[Try it]:
Go through the material below, noting each line where the string "Given" appears, and give only the total.

[Provided records]:
####

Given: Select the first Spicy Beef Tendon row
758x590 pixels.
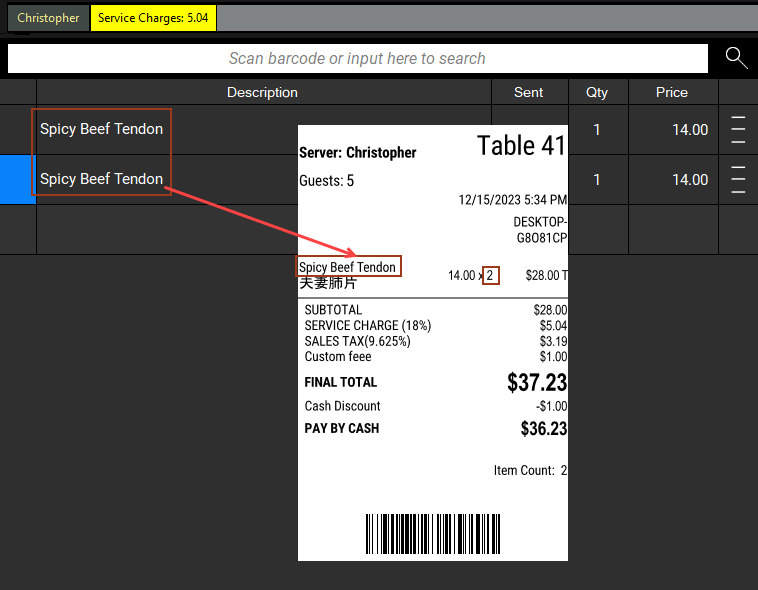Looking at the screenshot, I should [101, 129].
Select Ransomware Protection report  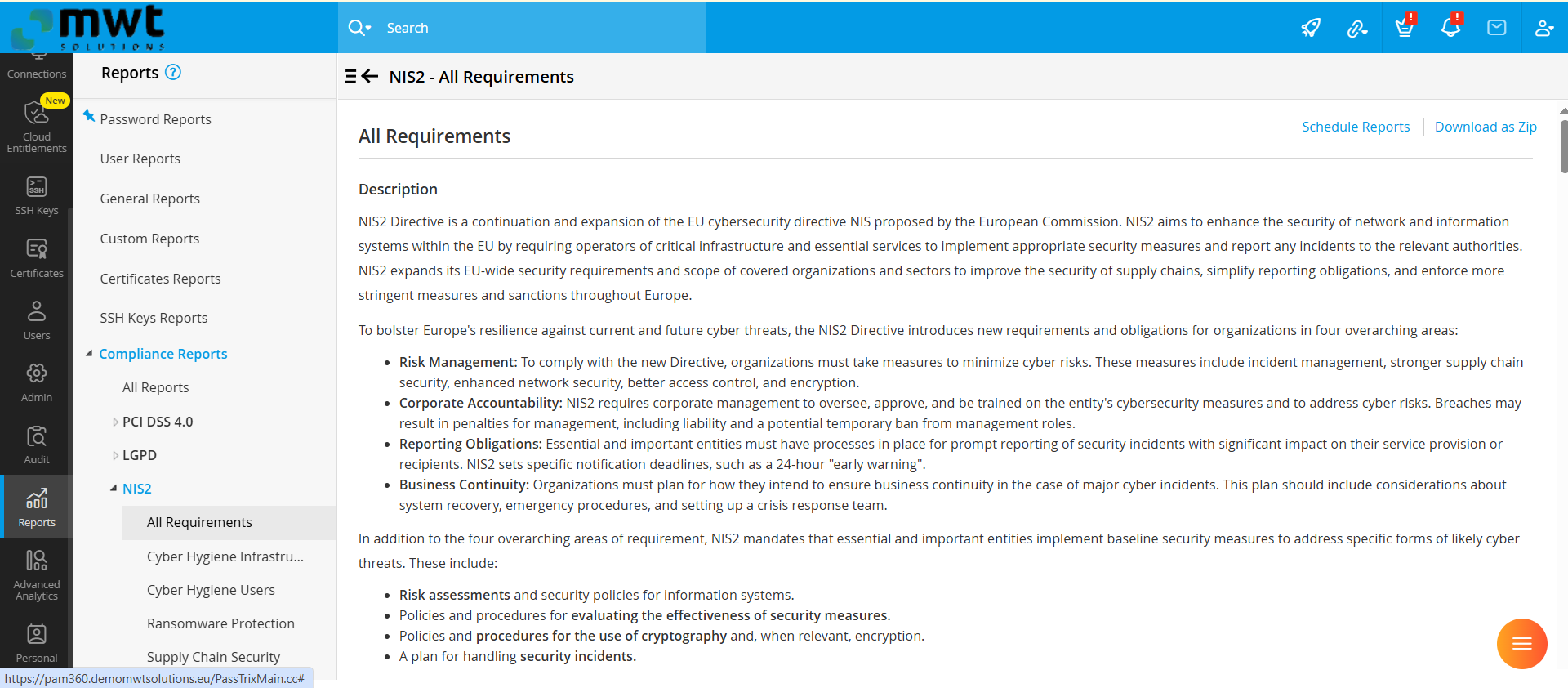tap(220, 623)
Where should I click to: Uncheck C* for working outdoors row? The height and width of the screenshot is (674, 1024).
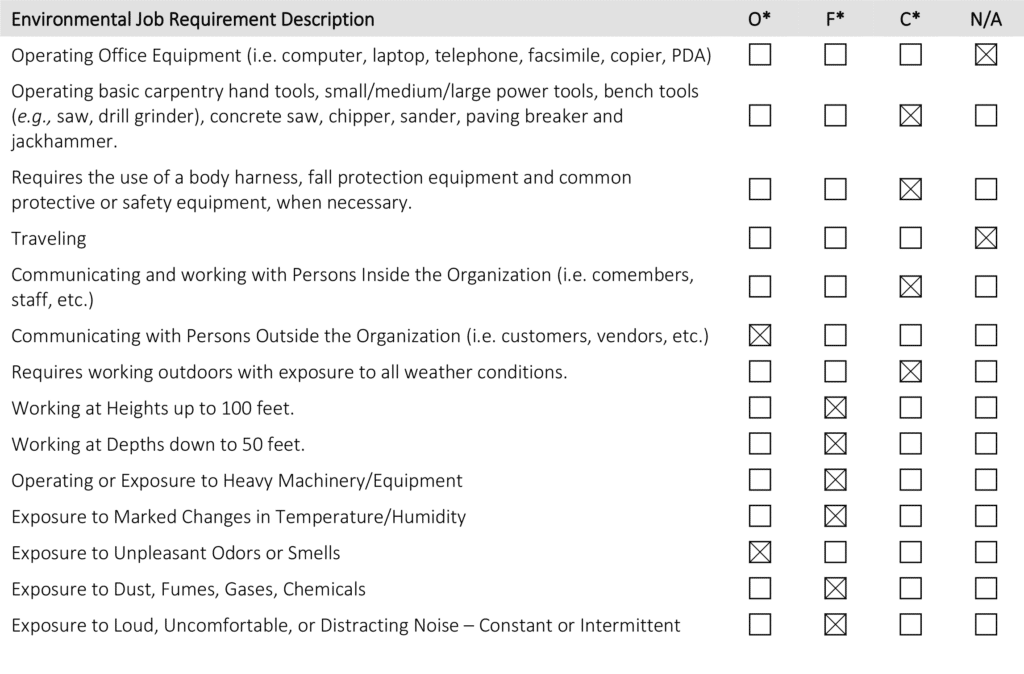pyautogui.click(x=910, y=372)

####

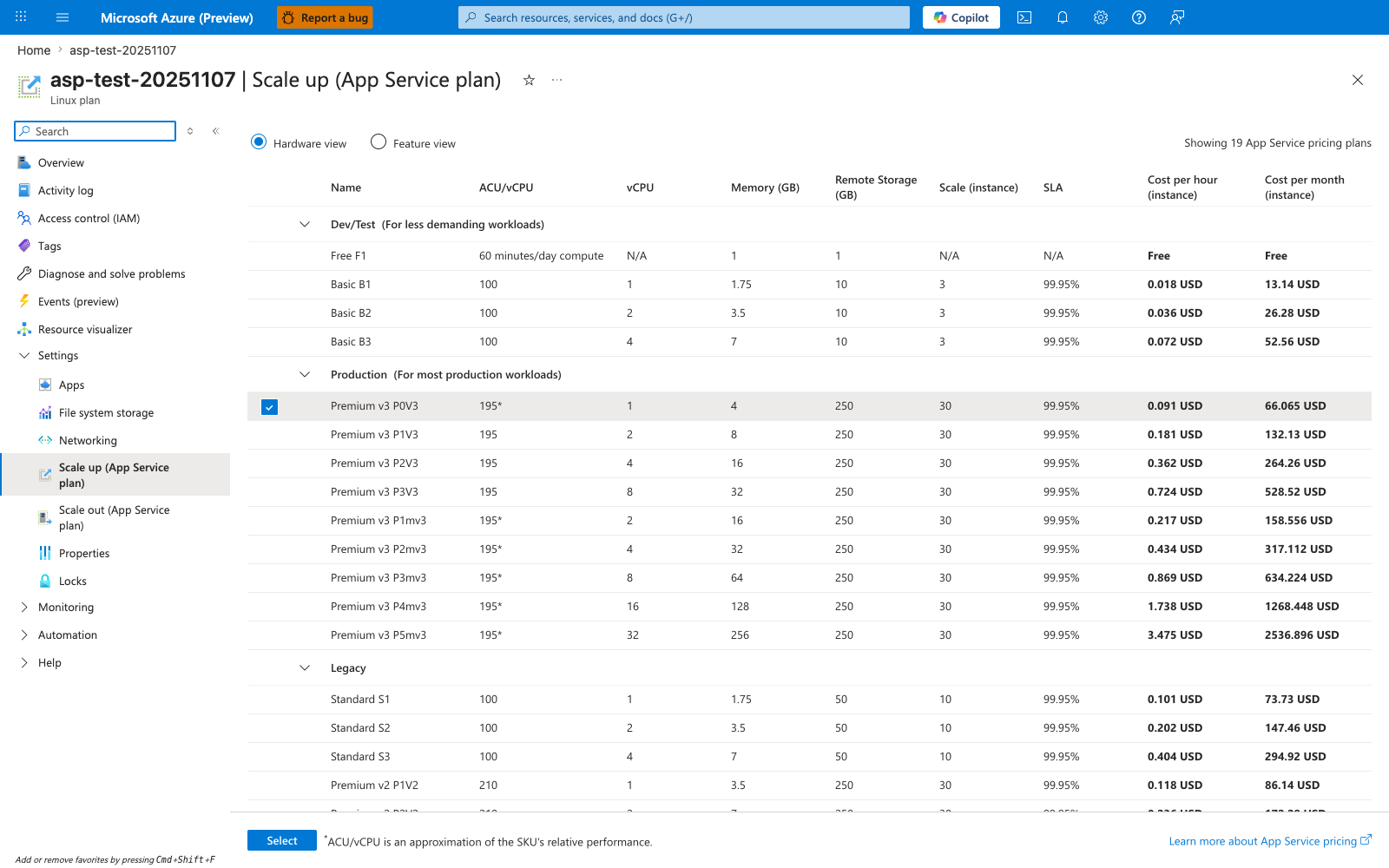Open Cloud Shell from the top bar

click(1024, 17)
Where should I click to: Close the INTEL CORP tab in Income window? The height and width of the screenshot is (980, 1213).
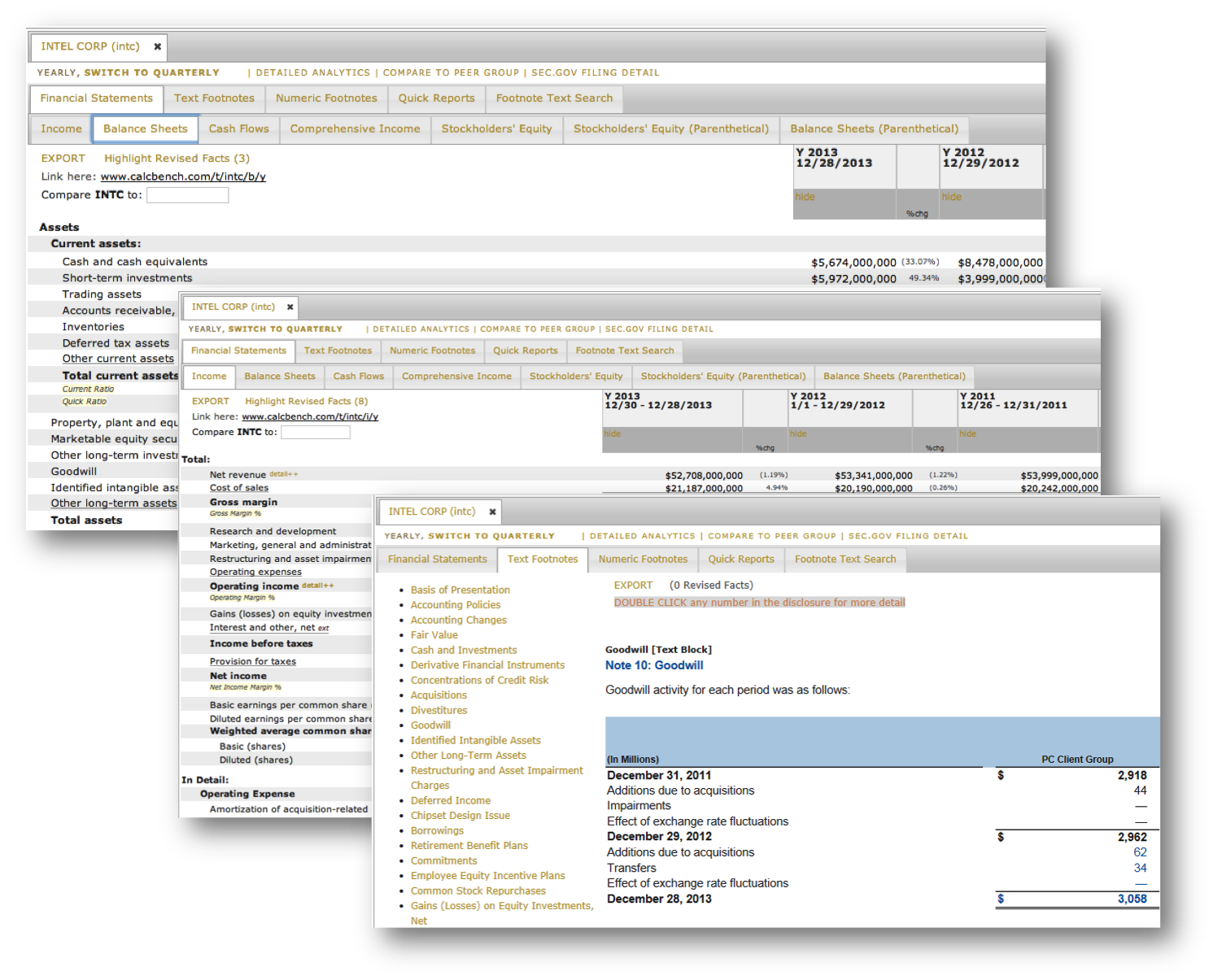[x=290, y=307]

####

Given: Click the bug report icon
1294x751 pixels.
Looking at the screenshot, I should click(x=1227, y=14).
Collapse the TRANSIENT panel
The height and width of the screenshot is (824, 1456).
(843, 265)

####

[Response box]:
2